Lockheed Martin has enclosed a missile warning satellite the company built for the U.S. Air Force in a protective launch vehicle fairing in preparation for a scheduled Jan. 19 launch.
The third Space-Based Infrared System Geosynchronous Earth Orbit satellite went through encapsulation at Cape Canaveral, Florida, where it will be deployed aboard a United Launch Alliance-made Atlas V rocket, Lockheed said Tuesday.
David Sheridan, vice president of Lockheed’s overhead persistent infrared systems mission area, said the delivery and encapsulation of GEO Flight 3 concludes a manufacturing process that Lockheed led under the SBIRS program.
Lockheed built, integrated and tested GEO Flight 3 at the company’s Sunnyvale, California-based facility as the program’s prime contractor.
GEO Flight 3 will join a constellation of satellites designed to aid missile launch detection, ballistic missile defense and situational awareness of the U.S. military.
SBIRS’ infrared data will also support authorized military and civilian uses at the Air Force’s new Tools, Applications and Processing Lab in Boulder, Colorado.
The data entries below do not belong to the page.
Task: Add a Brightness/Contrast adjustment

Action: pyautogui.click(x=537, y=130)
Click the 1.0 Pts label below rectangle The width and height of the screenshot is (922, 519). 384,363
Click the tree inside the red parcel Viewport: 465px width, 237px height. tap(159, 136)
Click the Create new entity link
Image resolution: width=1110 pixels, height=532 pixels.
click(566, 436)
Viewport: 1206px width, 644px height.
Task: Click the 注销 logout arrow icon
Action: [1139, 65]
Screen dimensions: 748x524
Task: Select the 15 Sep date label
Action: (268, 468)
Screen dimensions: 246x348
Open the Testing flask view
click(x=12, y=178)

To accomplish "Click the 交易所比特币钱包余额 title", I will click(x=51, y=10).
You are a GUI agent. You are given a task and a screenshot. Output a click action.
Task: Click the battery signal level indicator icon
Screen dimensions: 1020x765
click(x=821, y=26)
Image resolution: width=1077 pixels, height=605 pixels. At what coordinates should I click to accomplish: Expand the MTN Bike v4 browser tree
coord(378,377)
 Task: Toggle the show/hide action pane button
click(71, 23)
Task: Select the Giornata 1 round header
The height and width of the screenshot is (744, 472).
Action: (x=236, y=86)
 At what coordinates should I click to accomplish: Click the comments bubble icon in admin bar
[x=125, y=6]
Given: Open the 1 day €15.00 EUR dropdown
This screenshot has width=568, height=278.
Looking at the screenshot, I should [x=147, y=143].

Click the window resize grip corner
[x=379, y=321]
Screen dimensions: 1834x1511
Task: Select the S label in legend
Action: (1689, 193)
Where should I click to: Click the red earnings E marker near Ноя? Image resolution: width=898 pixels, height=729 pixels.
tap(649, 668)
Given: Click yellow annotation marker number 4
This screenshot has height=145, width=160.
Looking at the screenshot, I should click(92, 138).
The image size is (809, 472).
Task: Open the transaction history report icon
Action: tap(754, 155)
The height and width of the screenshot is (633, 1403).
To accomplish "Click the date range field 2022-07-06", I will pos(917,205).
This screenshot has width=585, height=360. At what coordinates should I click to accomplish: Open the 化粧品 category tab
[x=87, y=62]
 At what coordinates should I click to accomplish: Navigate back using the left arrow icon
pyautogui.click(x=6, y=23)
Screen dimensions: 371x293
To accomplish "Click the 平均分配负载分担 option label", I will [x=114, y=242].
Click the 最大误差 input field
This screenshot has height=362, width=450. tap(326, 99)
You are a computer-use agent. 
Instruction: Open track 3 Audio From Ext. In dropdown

The SBIRS GEO Flight 4 satellite is scheduled for final assembly, integration and test ahead of a planned 2017 launch while GEO-5 and GEO-6 are currently under production, Lockheed added,
The remote sensing systems directorate of the Air Force’s Space and Missile Systems Center leads the SBIRS development team while Northrop Grumman‘s aerospace systems business serves as payload integrator in the program.